Copy word for word, please, the lines of the entries below running from the one containing "Weitere Deals, Cases & News (99, 2077)" to the one containing "Zug (111, 2425)", both ends included.

INFORMATION PROVIDED
□ □ □ □ □ □ □

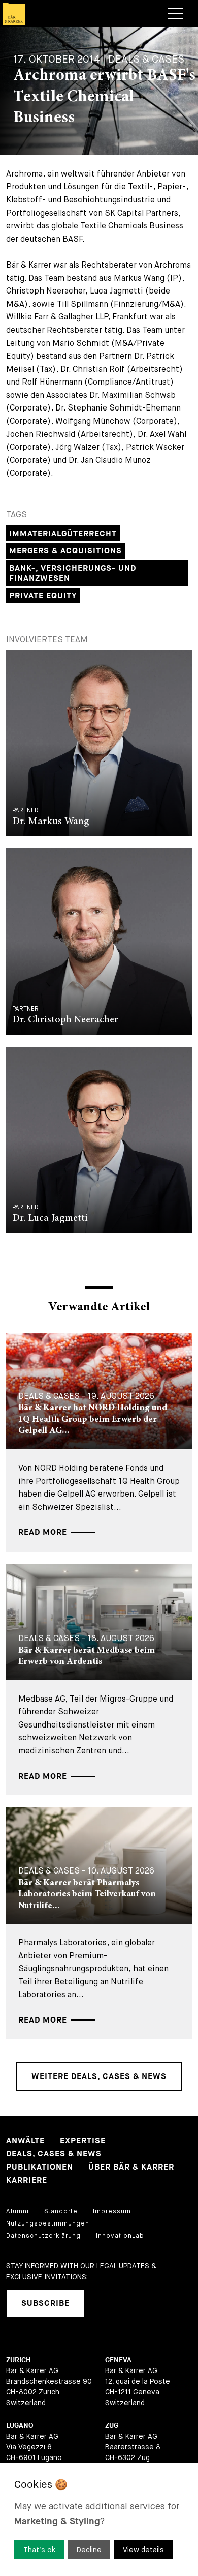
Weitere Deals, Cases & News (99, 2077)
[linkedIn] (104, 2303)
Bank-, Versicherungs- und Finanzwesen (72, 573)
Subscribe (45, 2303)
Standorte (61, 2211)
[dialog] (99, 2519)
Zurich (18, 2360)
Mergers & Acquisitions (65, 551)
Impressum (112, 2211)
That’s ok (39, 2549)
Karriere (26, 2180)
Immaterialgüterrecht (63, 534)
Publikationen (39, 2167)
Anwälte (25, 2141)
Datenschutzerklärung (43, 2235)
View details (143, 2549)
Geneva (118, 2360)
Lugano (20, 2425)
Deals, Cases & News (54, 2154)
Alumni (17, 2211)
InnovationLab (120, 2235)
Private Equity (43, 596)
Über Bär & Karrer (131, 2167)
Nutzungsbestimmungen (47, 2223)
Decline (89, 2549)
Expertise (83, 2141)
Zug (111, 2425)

□ □ □ □ □ □ □

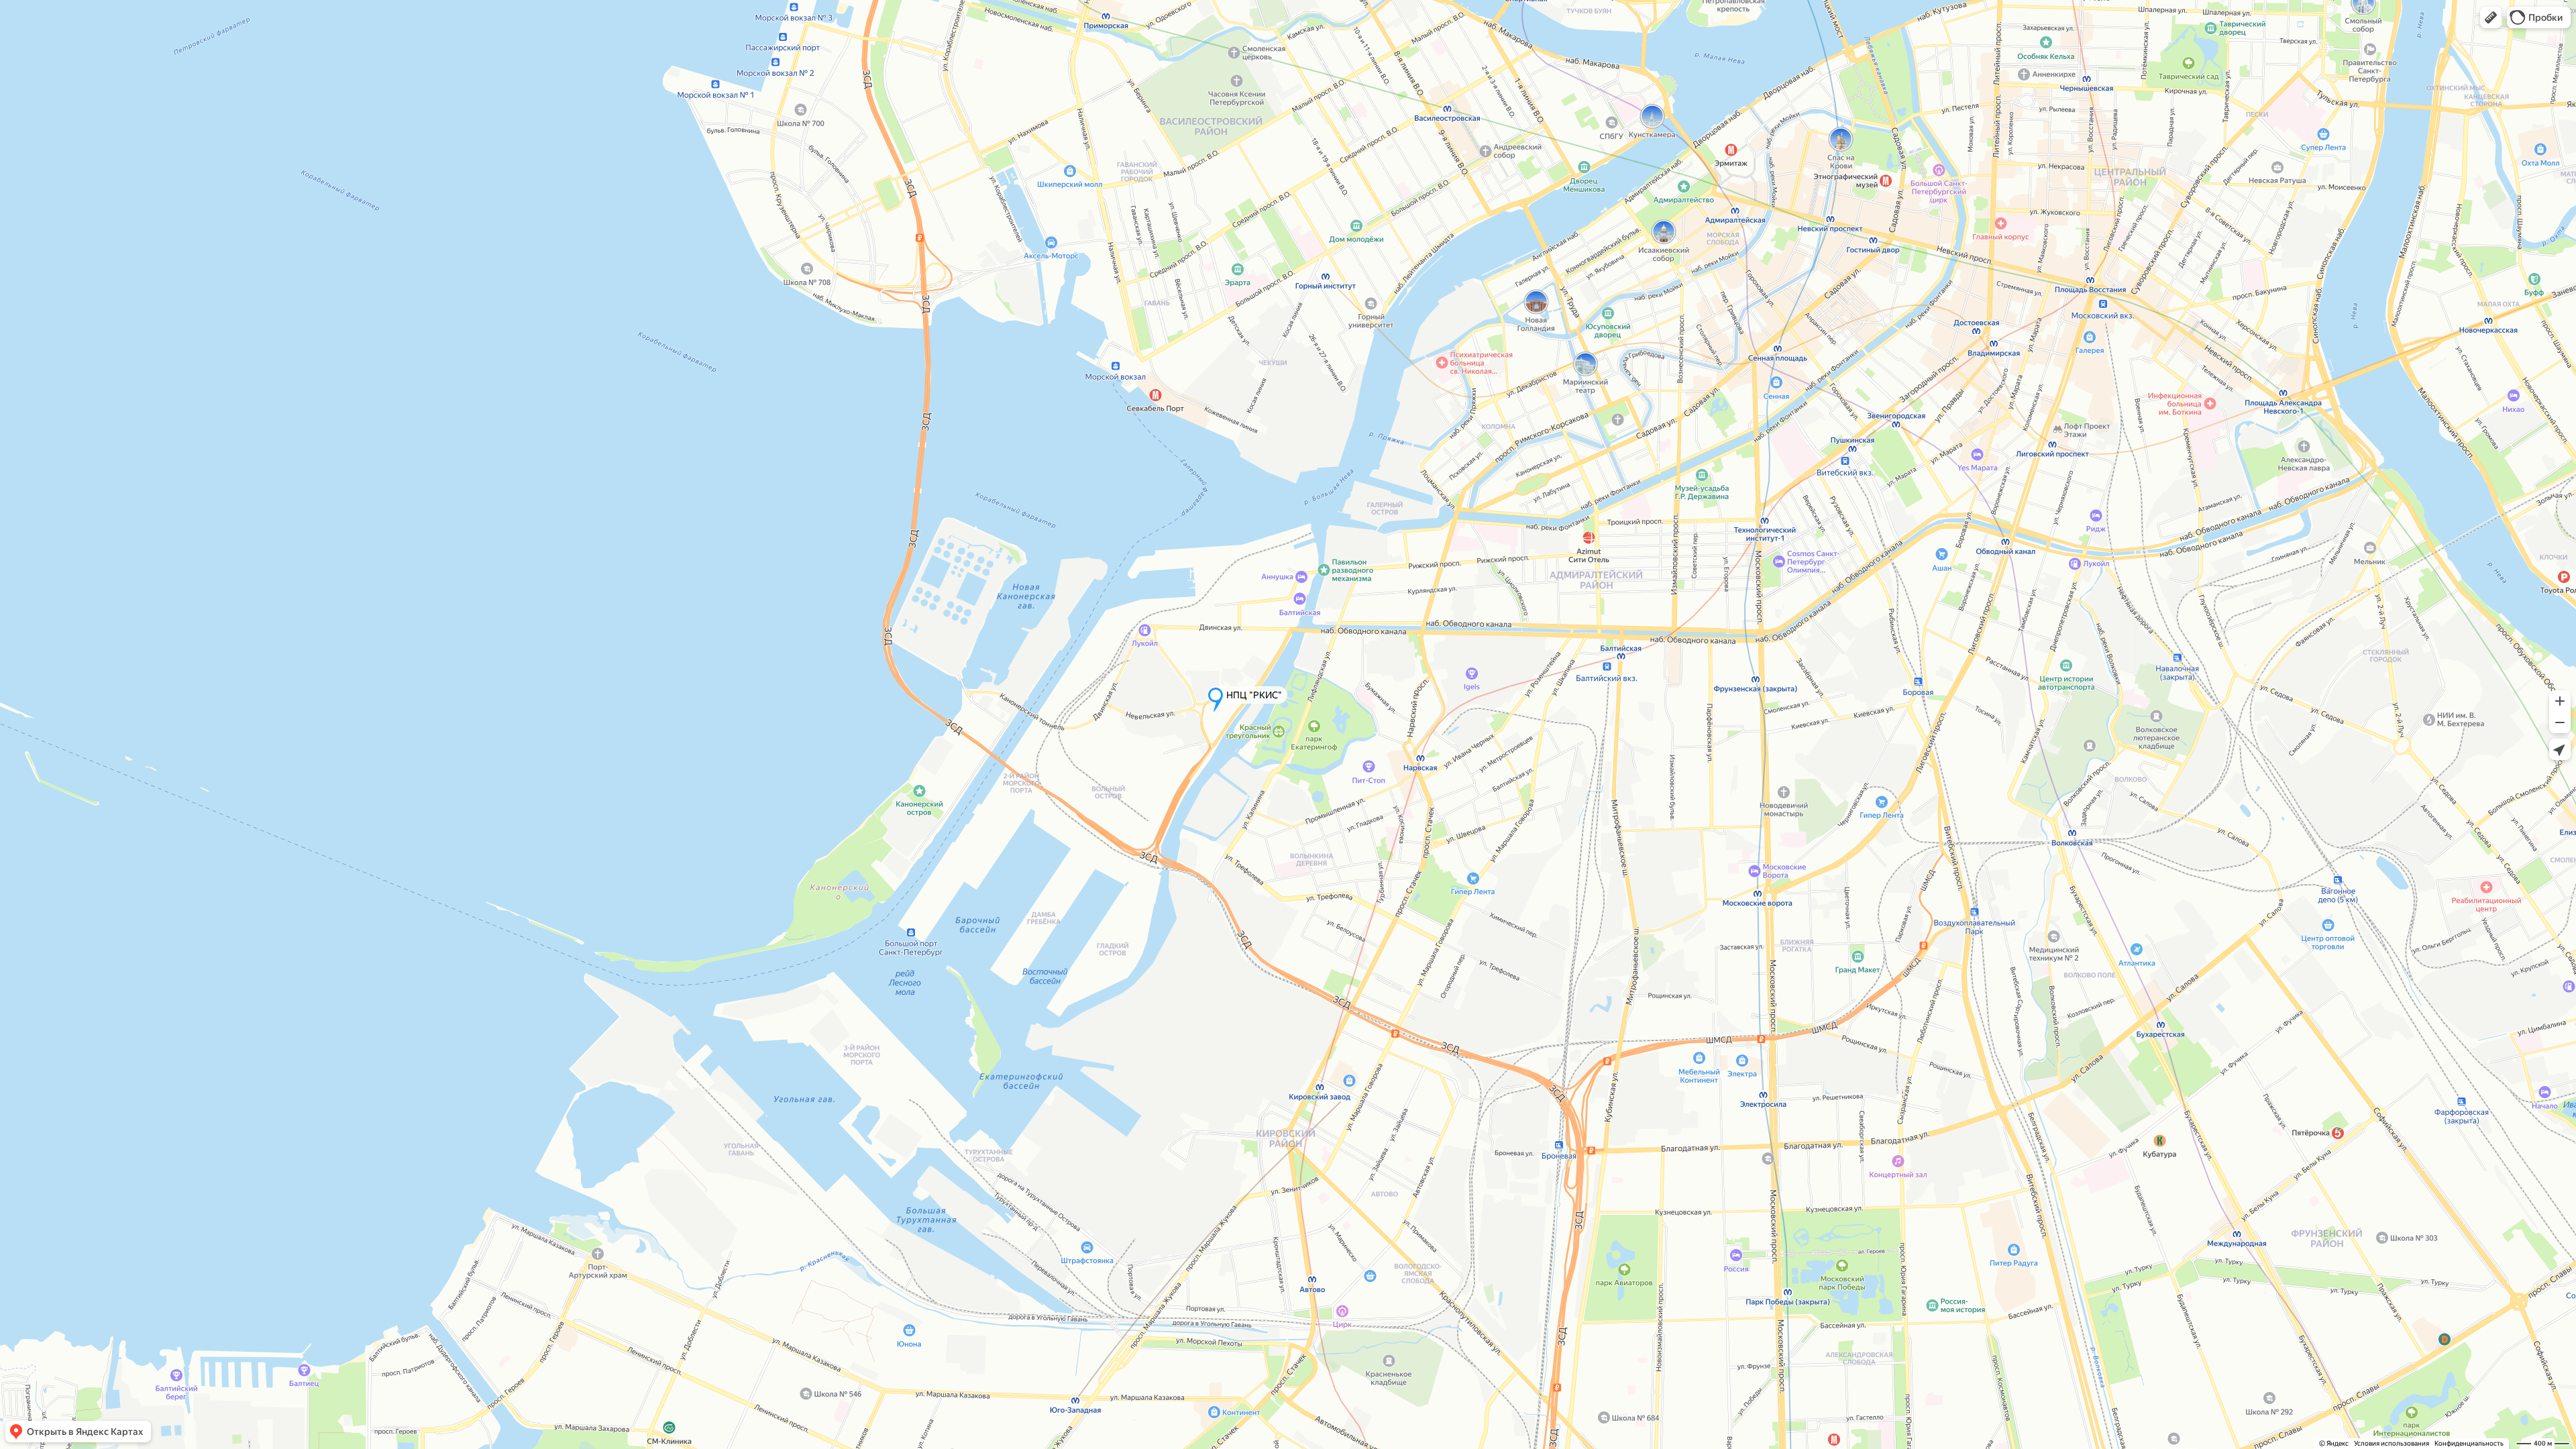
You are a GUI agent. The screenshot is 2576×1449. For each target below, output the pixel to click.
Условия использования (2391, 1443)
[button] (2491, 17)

□ □ □ □ □ □ □

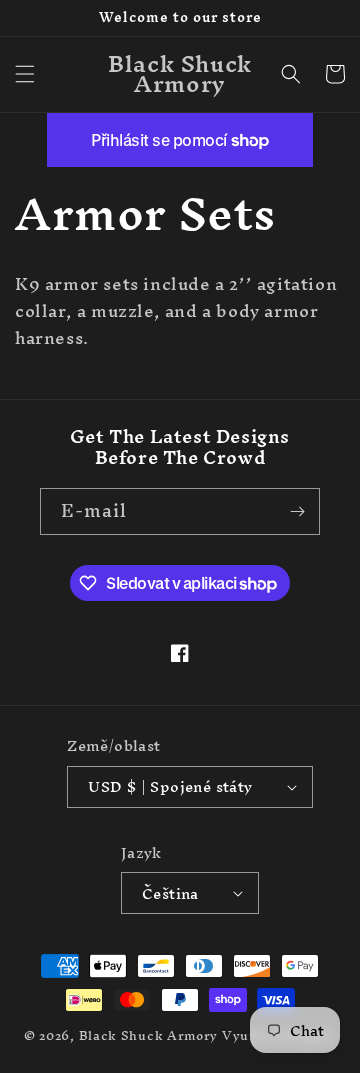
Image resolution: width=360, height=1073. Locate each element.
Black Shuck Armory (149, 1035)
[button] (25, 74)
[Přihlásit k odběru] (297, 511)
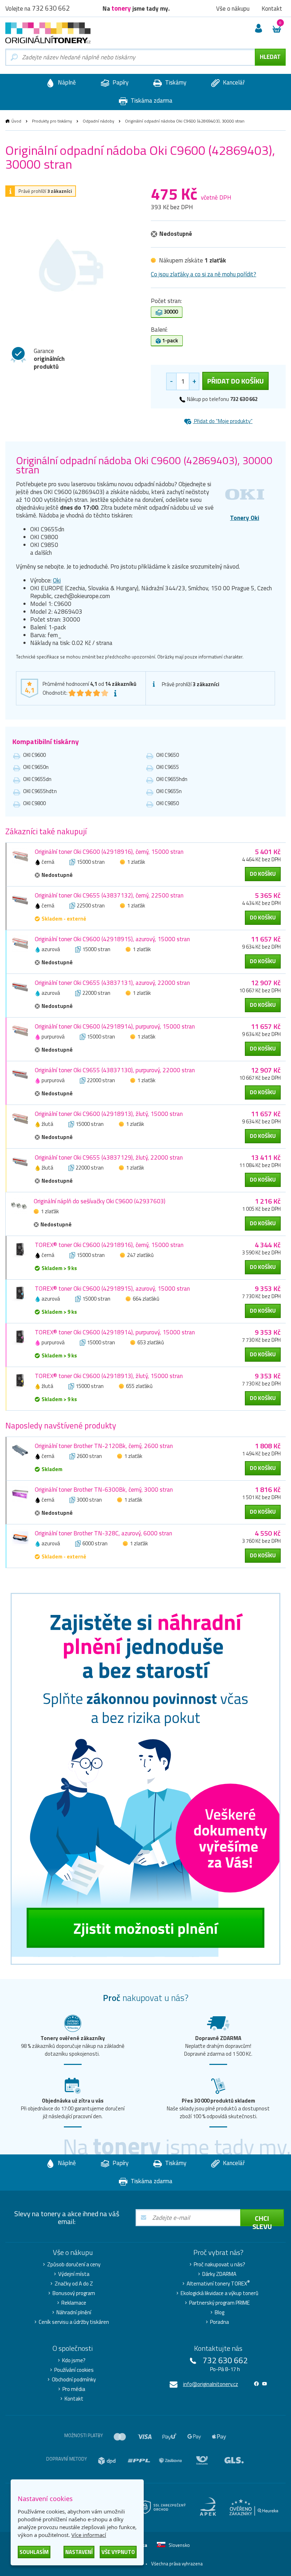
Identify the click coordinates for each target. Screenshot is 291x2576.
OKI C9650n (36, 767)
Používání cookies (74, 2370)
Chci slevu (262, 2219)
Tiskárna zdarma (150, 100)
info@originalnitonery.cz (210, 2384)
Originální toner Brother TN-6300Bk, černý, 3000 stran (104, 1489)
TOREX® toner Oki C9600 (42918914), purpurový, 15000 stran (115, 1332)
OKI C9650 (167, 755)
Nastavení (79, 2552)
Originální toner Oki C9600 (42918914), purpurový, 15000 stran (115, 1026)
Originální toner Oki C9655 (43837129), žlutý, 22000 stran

□ □ □ □ □ □ □

WORKED SOLUTION
Weitere Deals, Cases & News (99, 2077)
[linkedIn] (104, 2303)
Bank-, Versicherungs- und Finanzwesen (72, 573)
Subscribe (45, 2303)
Standorte (61, 2211)
[dialog] (99, 2519)
Zurich (18, 2360)
Mergers & Acquisitions (65, 551)
Impressum (112, 2211)
That’s ok (39, 2549)
Karriere (26, 2180)
Immaterialgüterrecht (63, 534)
Publikationen (39, 2167)
Anwälte (25, 2141)
Datenschutzerklärung (43, 2235)
View details (143, 2549)
Geneva (118, 2360)
Lugano (20, 2425)
Deals, Cases & News (54, 2154)
Alumni (17, 2211)
InnovationLab (120, 2235)
Private Equity (43, 596)
Über Bär & Karrer (131, 2167)
Nutzungsbestimmungen (47, 2223)
Decline (89, 2549)
Expertise (83, 2141)
Zug (111, 2425)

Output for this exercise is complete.